The Wrong Question Everyone's Asking About AI

Image by Kyle Head at unsplash - https://unsplash.com/@kyleunderscorehead

Last time we talked about the problem facing the C-suite when crafting a credible AI story.

The post gave a simple structure to follow to pursue AI ambitions without falling into the trap of thinking only about AI adoption or being caught on the wrong side of history when the market narrative swings away from AI being magical.

What is a good way to reason about the tools themselves, though?

This is harder than it should be because blog posts, demos, and even talking directly to Claude can easily lead to a distorted perspective on how "intelligent" these intelligent tools are.

We'll cover that today.

An interesting paper came out a few years ago exploring exactly this problem. And it's a serious academic work, not some biased sales pitch from an AI Boomer or an angry Doomer rant.

The paper, "Role-Play with Large Language Models," by Shanahan, McDonell and Reynolds in 2023 (later published in Nature), proposes a metaphor for talking about large language models that works very well for filtering out the chaff.

Let's meet Bob. Bob is a very, very good actor, and he is especially good at improvisation. Bob can play many roles, but today he's playing a software engineer. He's studied projects, all the languages we code in, architecture, testing, deployments, you name it. He is so good that if he turned up to a hackathon, no one would know he wasn't a real developer. Well, maybe. Let's come back to that.

Bob may know a lot of detail, but of course, he can't know it all. So like any good improviser, sometimes, when he hits the edges of his reading, he has to wing it. And that's fine. After all, he's an actor, not a developer. When he wings it, everything remains plausible, and no one can tell. Well, maybe. Let's come back to that.

Before anyone gets a downer on Bob, let's be clear about a few things. He's not expensive. His code works. He never complains. He's fast. Is his code good? Well, a lot of code is pretty bad. Where Bob has read the most, he's on solid ground.

What's important when we compare Bob to real developers is that Bob is always winging it. Because he's not a developer. He didn't struggle through simple projects in his youth or work on a bug for six hours only to solve it the minute he took the dog for a walk. Real developers can feel their edges in ways Bob can't.

Bob has the same confidence whatever he is saying. Developers can feel their confidence rise and fall. And when it falls below a certain point, they can ask for help, or research the problem, or let someone else take over.

Boomers and Doomers will argue about whether models are really intelligent or not, but when we translate this to whether Bob is a real developer or not, you can see why it's the wrong question.

Can Bob code? Yes, he can. Does he get things wrong? Yes, and so do other developers in the room.

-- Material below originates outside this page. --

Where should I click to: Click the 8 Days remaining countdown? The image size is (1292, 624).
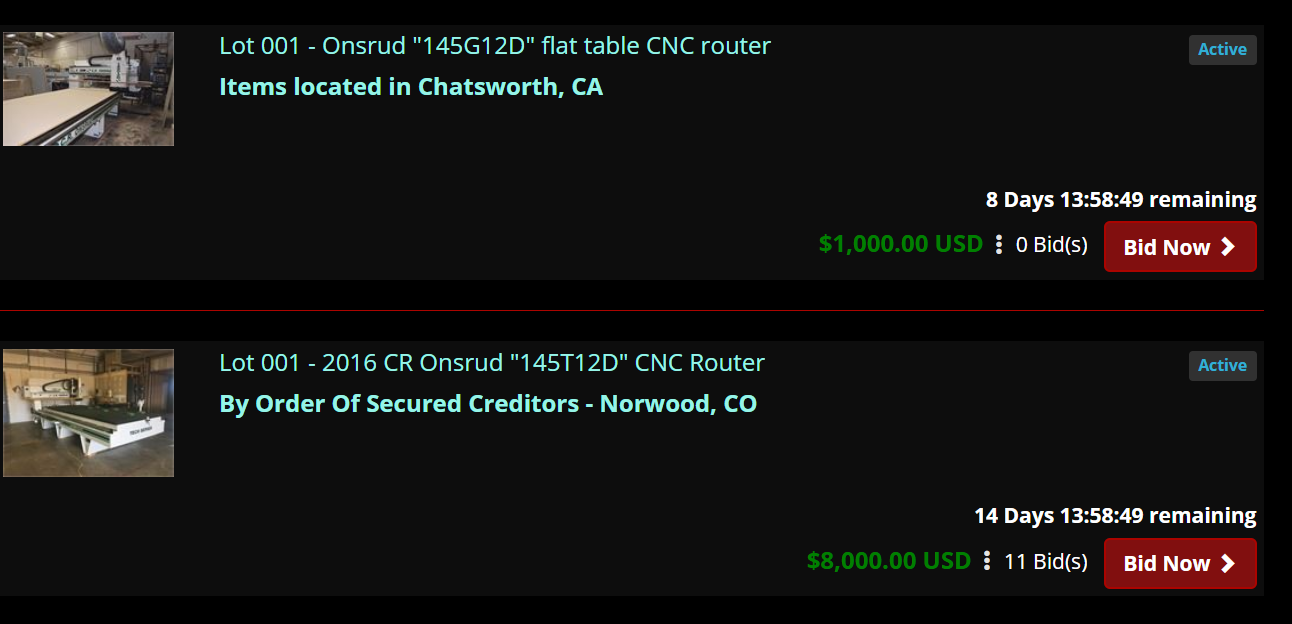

Is Bob as good as all the best bits of all the developers in the world? No. No developers are either. It makes no sense to compare anyone to that standard.

So what is the right question?

The right question is simple.

Do we know where Bob's edges are?

No we don't, and neither does Bob.

We need edge-awareness for Bob. We don't need it for real developers because they have other options when they reach them.

What does edge-awareness look like? The other developers in the room and the systems they create to catch their own issues.

How do we know whether we can afford Bob on the team?

Well, we need to know a few things that are quite hard to truly know today. We need to know the all-in cost of Bob plus the residual developer and oversight cost his edges impose. And all those costs need to be less than the value we get from Bob before he's replaced with Alice, another actor who's also very, very good (better than Bob) but who has the same challenges in other areas.

No one is saying Bob is bad. His role-playing is off the charts. But we are not saying he's infallible either.

What the Shanahan, McDonell and Reynolds paper showed was that if we move away from assuming that models have goals, beliefs, understanding, reasoning, etc, but instead see them as role players (in software development, email writing, meeting summarisation), we can see the simulator, not the simulacra.

And it's role play all the way down from the persona to the responses to the words to the tokens.